Here in particular we are interested in population density, thus the airport and industrial park are not part of the domain of interest since people cannot live in these two areas. Census quantities can be rather different in different sides of these not-inhabited parts of the city; for instance, just in the south of the industrial park there is a densely populated area with medium-low income, whilst in the north-east of it there on the contrary is a rich neighbourhood characterised by low population density, and finally in the west of it there is a relatively wealthy cluster of condominiums (high population density).
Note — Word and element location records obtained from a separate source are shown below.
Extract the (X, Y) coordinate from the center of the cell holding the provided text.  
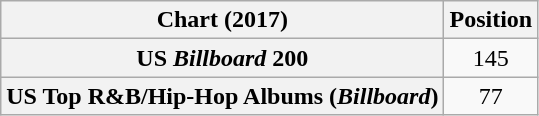
US Top R&B/Hip-Hop Albums (Billboard) (222, 96)
Chart (2017) (222, 20)
77 (491, 96)
US Billboard 200 (222, 58)
Position (491, 20)
145 (491, 58)
Capture the cell that displays the provided text and extract its (X, Y) central coordinate. 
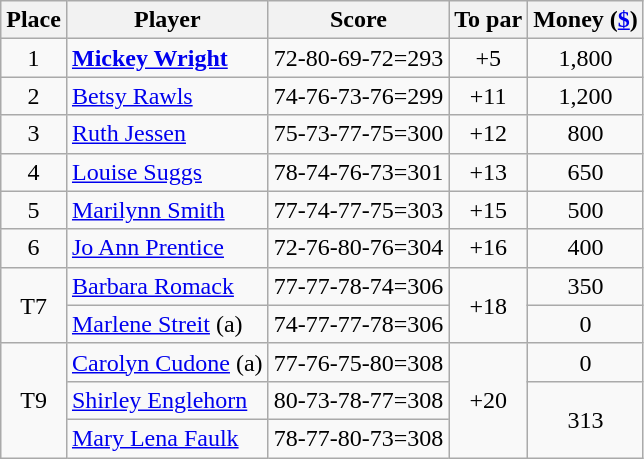
Marilynn Smith (167, 210)
Carolyn Cudone (a) (167, 362)
72-80-69-72=293 (358, 58)
500 (586, 210)
+13 (488, 172)
T9 (34, 400)
78-77-80-73=308 (358, 438)
2 (34, 96)
Betsy Rawls (167, 96)
800 (586, 134)
77-76-75-80=308 (358, 362)
+11 (488, 96)
650 (586, 172)
74-76-73-76=299 (358, 96)
Shirley Englehorn (167, 400)
T7 (34, 305)
+5 (488, 58)
6 (34, 248)
Ruth Jessen (167, 134)
Score (358, 20)
Marlene Streit (a) (167, 324)
Barbara Romack (167, 286)
Mickey Wright (167, 58)
78-74-76-73=301 (358, 172)
Mary Lena Faulk (167, 438)
5 (34, 210)
313 (586, 419)
3 (34, 134)
+15 (488, 210)
400 (586, 248)
+20 (488, 400)
1,800 (586, 58)
+12 (488, 134)
1,200 (586, 96)
80-73-78-77=308 (358, 400)
Place (34, 20)
To par (488, 20)
Money ($) (586, 20)
+16 (488, 248)
77-74-77-75=303 (358, 210)
1 (34, 58)
Player (167, 20)
Jo Ann Prentice (167, 248)
77-77-78-74=306 (358, 286)
Louise Suggs (167, 172)
72-76-80-76=304 (358, 248)
350 (586, 286)
+18 (488, 305)
75-73-77-75=300 (358, 134)
4 (34, 172)
74-77-77-78=306 (358, 324)
From the cell containing the given text, extract its center point as [x, y] coordinate. 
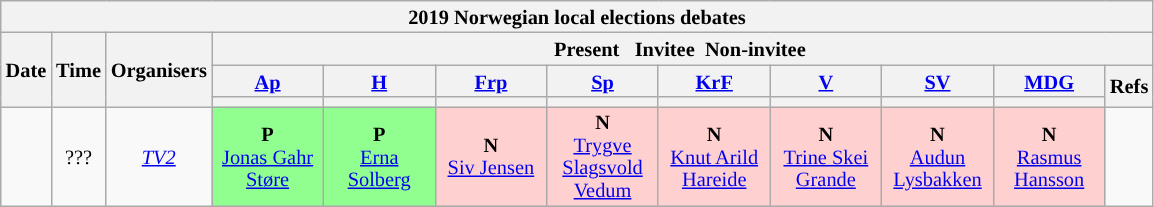
PErna Solberg [379, 156]
PJonas Gahr Støre [268, 156]
Date [26, 69]
Frp [491, 81]
??? [78, 156]
Ap [268, 81]
Present Invitee Non-invitee [682, 48]
H [379, 81]
NTrygve Slagsvold Vedum [603, 156]
Organisers [159, 69]
NRasmus Hansson [1049, 156]
MDG [1049, 81]
NKnut Arild Hareide [714, 156]
KrF [714, 81]
2019 Norwegian local elections debates [577, 16]
TV2 [159, 156]
V [826, 81]
Sp [603, 81]
Time [78, 69]
NTrine Skei Grande [826, 156]
Refs [1129, 86]
NAudun Lysbakken [938, 156]
SV [938, 81]
NSiv Jensen [491, 156]
Extract the (X, Y) coordinate from the center of the cell holding the provided text.  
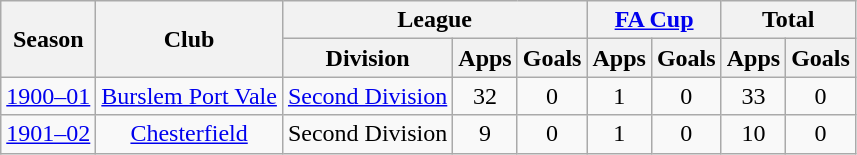
10 (753, 134)
Club (190, 39)
Chesterfield (190, 134)
9 (485, 134)
FA Cup (654, 20)
Season (48, 39)
League (434, 20)
Total (788, 20)
33 (753, 96)
Division (367, 58)
1900–01 (48, 96)
Burslem Port Vale (190, 96)
1901–02 (48, 134)
32 (485, 96)
Scan for the cell matching the given text and deliver its [x, y] coordinate at center. 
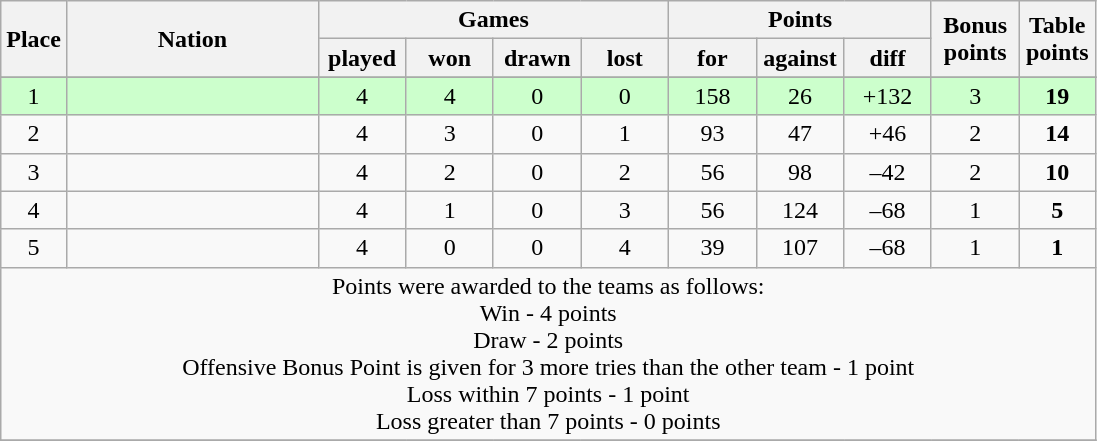
107 [800, 248]
93 [713, 134]
19 [1058, 96]
played [362, 58]
+132 [888, 96]
against [800, 58]
Points [800, 20]
Place [34, 39]
lost [625, 58]
14 [1058, 134]
26 [800, 96]
drawn [537, 58]
Nation [192, 39]
Games [493, 20]
124 [800, 210]
diff [888, 58]
39 [713, 248]
won [450, 58]
10 [1058, 172]
Tablepoints [1058, 39]
Bonuspoints [975, 39]
98 [800, 172]
158 [713, 96]
+46 [888, 134]
47 [800, 134]
for [713, 58]
–42 [888, 172]
Provide the (x, y) coordinate of the cell's center where the given text is located.  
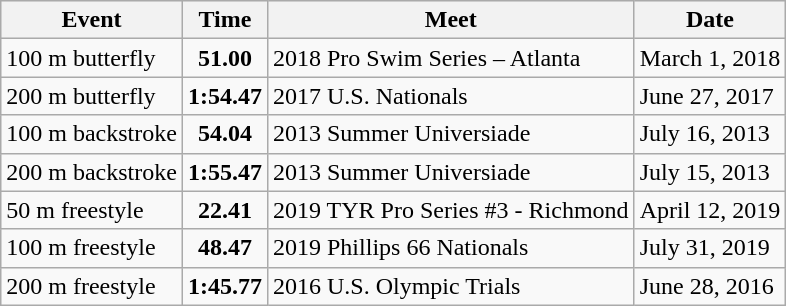
2019 TYR Pro Series #3 - Richmond (450, 210)
Event (92, 20)
100 m butterfly (92, 58)
Meet (450, 20)
51.00 (224, 58)
1:55.47 (224, 172)
200 m butterfly (92, 96)
2018 Pro Swim Series – Atlanta (450, 58)
July 31, 2019 (710, 248)
1:54.47 (224, 96)
200 m backstroke (92, 172)
July 15, 2013 (710, 172)
Time (224, 20)
100 m backstroke (92, 134)
22.41 (224, 210)
1:45.77 (224, 286)
June 27, 2017 (710, 96)
54.04 (224, 134)
2017 U.S. Nationals (450, 96)
Date (710, 20)
2016 U.S. Olympic Trials (450, 286)
March 1, 2018 (710, 58)
48.47 (224, 248)
50 m freestyle (92, 210)
100 m freestyle (92, 248)
April 12, 2019 (710, 210)
2019 Phillips 66 Nationals (450, 248)
200 m freestyle (92, 286)
June 28, 2016 (710, 286)
July 16, 2013 (710, 134)
For the text-containing cell, return its midpoint in [X, Y] coordinate format. 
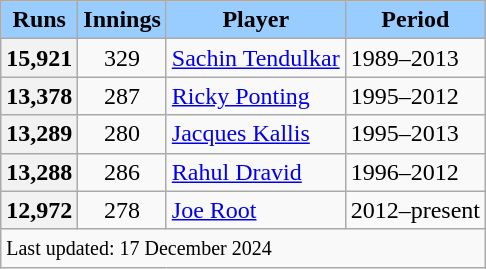
Ricky Ponting [256, 96]
13,288 [40, 172]
Jacques Kallis [256, 134]
Joe Root [256, 210]
278 [122, 210]
Period [415, 20]
13,378 [40, 96]
Runs [40, 20]
287 [122, 96]
329 [122, 58]
1995–2013 [415, 134]
286 [122, 172]
Player [256, 20]
280 [122, 134]
2012–present [415, 210]
1995–2012 [415, 96]
Rahul Dravid [256, 172]
Last updated: 17 December 2024 [244, 248]
13,289 [40, 134]
12,972 [40, 210]
1996–2012 [415, 172]
1989–2013 [415, 58]
Sachin Tendulkar [256, 58]
15,921 [40, 58]
Innings [122, 20]
Determine the [x, y] coordinate at the center of the cell enclosing the given text.  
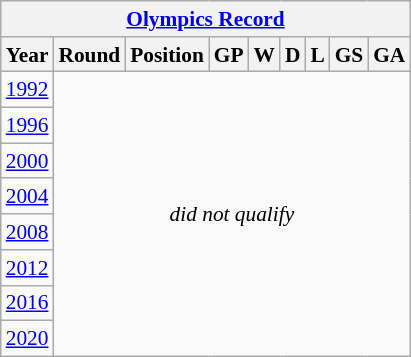
did not qualify [232, 214]
Year [28, 55]
2004 [28, 197]
GP [229, 55]
2008 [28, 232]
Olympics Record [206, 19]
Round [89, 55]
L [317, 55]
2012 [28, 268]
W [264, 55]
2020 [28, 339]
1996 [28, 126]
D [292, 55]
GS [350, 55]
2000 [28, 161]
GA [389, 55]
1992 [28, 90]
2016 [28, 303]
Position [167, 55]
Scan for the cell matching the given text and deliver its (x, y) coordinate at center. 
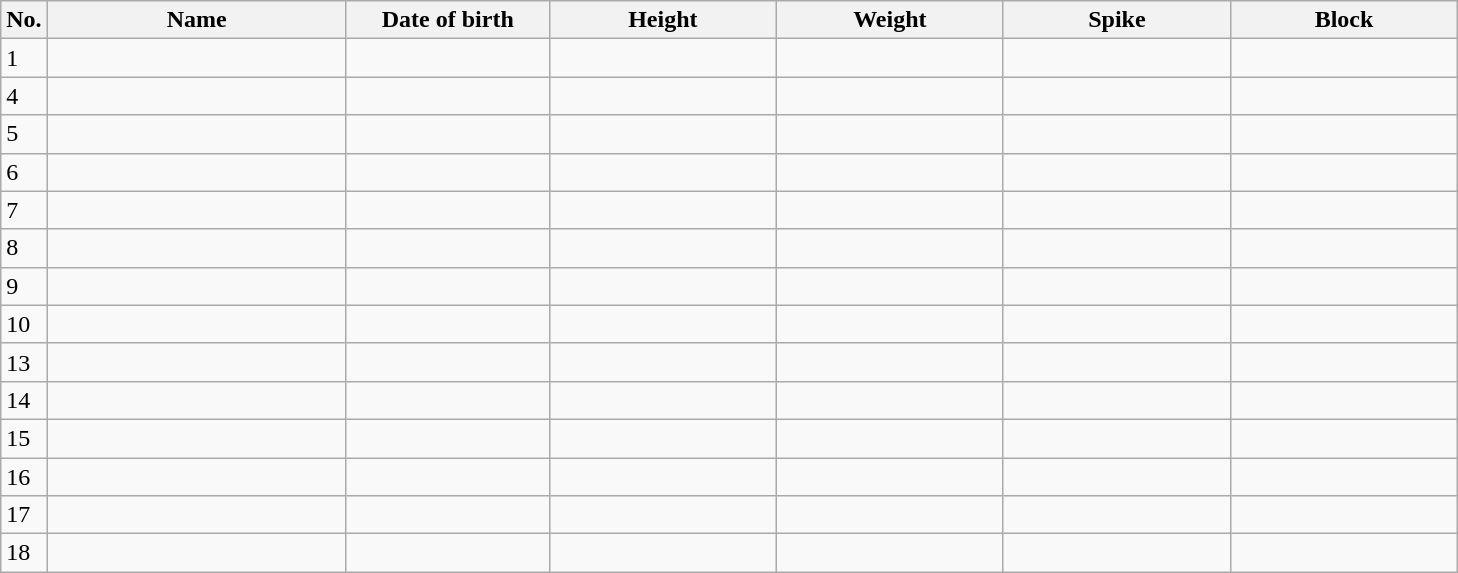
16 (24, 477)
Date of birth (448, 20)
9 (24, 286)
10 (24, 324)
17 (24, 515)
7 (24, 210)
8 (24, 248)
Block (1344, 20)
1 (24, 58)
15 (24, 438)
4 (24, 96)
14 (24, 400)
6 (24, 172)
18 (24, 553)
13 (24, 362)
Height (662, 20)
5 (24, 134)
Weight (890, 20)
Spike (1116, 20)
Name (196, 20)
No. (24, 20)
From the cell containing the given text, extract its center point as (x, y) coordinate. 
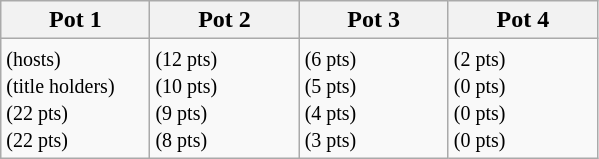
Pot 3 (374, 20)
(hosts) (title holders) (22 pts) (22 pts) (76, 98)
(12 pts) (10 pts) (9 pts) (8 pts) (224, 98)
Pot 4 (522, 20)
Pot 2 (224, 20)
(6 pts) (5 pts) (4 pts) (3 pts) (374, 98)
(2 pts) (0 pts) (0 pts) (0 pts) (522, 98)
Pot 1 (76, 20)
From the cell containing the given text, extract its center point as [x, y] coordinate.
Hence, whilst it seems reasonable to assume that population density features a smooth spatial variation over the inhabited parts of the island, there is instead no reason to assume similar spatial variation on either side of these not-inhabited areas. Figure (1) also shows the island coasts as boundaries of the domain of interest; those parts of the boundary that are highlighted in red correspond respectively to the harbour in the east shore and to two public parks in the south-west and north east shore; no people live by the river banks along these stretches of coast.


Figure (3)

Figure (2) and (3) shows this estimate of the population density. Notice that the estimate complies with the imposed boundary conditions, dropping to zero along uninhabited stretches of coast. Also, the estimate has not artificially linked data points on either side of the uninhabited parts; see for instance the densely populated area in the south of the oil refinery and purification plant with respect to the low population density neighbourhood in the north-east of the industrial park. The $\beta$ coefficient that corresponds to the binary covariate indicating whether a tract is predominantly residential or commercial/industrial is $1.30$; this means that census tracts that are predominantly residential are on average expected to have $1300$ more inhabitants per $km^2$, with respect to those classified as mostly commercial/industrial.